The 2008 law, brought in under former Tory prime minister David Cameron and strengthened by his successor Theresa May, committed the UK to reaching net zero by 2050.
Badenoch has said that while climate change exists and must be dealt with, she believes current climate goals are “destroying more jobs than they are creating” and “bankrupting our economy”.
May condemned the policy in strong terms on Thursday, describing it as a “retrograde” idea.

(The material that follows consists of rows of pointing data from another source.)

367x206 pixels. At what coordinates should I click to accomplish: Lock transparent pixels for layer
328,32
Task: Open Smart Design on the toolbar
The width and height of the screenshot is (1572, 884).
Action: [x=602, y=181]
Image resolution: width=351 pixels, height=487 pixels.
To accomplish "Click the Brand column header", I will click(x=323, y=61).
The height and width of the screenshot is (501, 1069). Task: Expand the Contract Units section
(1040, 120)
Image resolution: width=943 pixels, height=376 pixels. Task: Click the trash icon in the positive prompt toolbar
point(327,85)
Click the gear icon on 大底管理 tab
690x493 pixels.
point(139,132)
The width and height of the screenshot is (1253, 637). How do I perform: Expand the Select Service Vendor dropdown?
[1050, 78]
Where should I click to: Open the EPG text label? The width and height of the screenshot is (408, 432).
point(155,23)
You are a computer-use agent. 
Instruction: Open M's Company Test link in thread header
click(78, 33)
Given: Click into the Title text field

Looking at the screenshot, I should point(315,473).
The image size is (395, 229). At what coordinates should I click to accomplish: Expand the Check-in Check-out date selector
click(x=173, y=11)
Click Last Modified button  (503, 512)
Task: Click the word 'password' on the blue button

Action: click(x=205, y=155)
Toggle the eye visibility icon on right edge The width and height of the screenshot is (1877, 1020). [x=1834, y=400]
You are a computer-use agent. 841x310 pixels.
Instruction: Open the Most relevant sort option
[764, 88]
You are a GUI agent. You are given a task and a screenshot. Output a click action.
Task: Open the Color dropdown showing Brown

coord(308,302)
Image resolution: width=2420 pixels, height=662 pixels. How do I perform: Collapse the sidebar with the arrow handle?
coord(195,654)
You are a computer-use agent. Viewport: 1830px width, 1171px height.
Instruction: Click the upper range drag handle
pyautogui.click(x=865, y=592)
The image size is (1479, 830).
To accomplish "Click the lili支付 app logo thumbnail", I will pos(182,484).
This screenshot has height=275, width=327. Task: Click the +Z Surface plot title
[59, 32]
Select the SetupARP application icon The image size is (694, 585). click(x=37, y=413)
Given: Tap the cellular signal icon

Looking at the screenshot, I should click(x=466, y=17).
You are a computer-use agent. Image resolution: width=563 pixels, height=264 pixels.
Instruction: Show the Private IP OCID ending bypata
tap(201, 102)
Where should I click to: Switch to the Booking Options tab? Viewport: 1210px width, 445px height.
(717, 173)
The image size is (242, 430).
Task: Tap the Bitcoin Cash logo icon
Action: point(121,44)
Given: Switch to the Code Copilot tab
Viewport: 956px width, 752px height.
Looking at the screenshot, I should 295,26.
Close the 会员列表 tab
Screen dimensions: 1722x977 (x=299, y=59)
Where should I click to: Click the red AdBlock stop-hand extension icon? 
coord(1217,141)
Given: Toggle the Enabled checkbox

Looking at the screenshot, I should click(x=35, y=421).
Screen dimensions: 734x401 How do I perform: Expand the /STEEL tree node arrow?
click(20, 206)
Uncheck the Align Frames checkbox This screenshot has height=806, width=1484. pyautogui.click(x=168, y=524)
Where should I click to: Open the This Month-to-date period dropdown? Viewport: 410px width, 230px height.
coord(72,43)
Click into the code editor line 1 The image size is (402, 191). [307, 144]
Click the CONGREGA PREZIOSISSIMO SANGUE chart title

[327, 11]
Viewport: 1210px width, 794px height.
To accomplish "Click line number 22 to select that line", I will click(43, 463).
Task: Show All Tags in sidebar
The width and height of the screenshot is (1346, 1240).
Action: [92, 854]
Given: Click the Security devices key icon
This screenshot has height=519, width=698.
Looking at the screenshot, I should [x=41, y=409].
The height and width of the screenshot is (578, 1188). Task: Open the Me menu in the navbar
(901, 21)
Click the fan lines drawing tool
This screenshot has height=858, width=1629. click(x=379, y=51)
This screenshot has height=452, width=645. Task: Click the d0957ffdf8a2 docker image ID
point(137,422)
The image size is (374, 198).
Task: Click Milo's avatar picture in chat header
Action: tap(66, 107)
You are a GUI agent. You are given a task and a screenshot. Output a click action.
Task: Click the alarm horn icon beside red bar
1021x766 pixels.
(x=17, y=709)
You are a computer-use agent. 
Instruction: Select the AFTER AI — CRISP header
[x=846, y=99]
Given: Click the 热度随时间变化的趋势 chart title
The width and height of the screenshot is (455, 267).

“To row back now would be a catastrophic mistake for while that consensus is being tested, the science remains the same. We owe it to our children and grandchildren to ensure we protect the planet for their futures and that means giving business the reassurance it needs to find the solutions for the very grave challenges we face,” she said.
Davies, who is Shadow Financial Secretary to the Treasury, said “clearly there are electoral impacts” if the party is unable to bring young people back.
That’s why, he said, the party would focus on the biggest challenges facing under-40s in the UK as it fleshes out its policy offer, “whether it’s on savings, whether it’s on investments and pensions, whether it’s on real wages, or whether it’s on house buying”.
He told PoliticsHome: “Of the research that we’re doing and the engagement they’re doing, the problem is stark, and it goes back not just 10 years, but it goes back a multi-decade period that all parties need to be addressing right now, for the future decades.”
He does not accept, however, that recent Tory governments failed in these areas.
“I don’t think I would quite put it like that,” the Conservative MP said, citing several “headwinds” the party had been dealt while in office, including the pandemic.
While reluctant to discuss specific policies the party could put forward, he said the Tory offer to the country should focus on ensuring young people don’t feel like they have to leave their hometowns to build a life.
“I personally would like us to see a policy agenda that’s focused on regional investment, regional infrastructure investment, house building, making sure that when people grow up in different parts of the country, whether it’s Grantham or Leeds or Manchester, they feel that they can stay in those cities and those towns because they’re the jobs, there’s the infrastructure and there’s the homes for them to stay own and raise a family there,” he said.
He dismissed, however, that the party’s association with Brexit is an obstacle to rebuilding support with young people.
“A lot of people have moved on, and I don’t think it’s as strong an issue as it was back in 2016 or even just before that,” Davies said.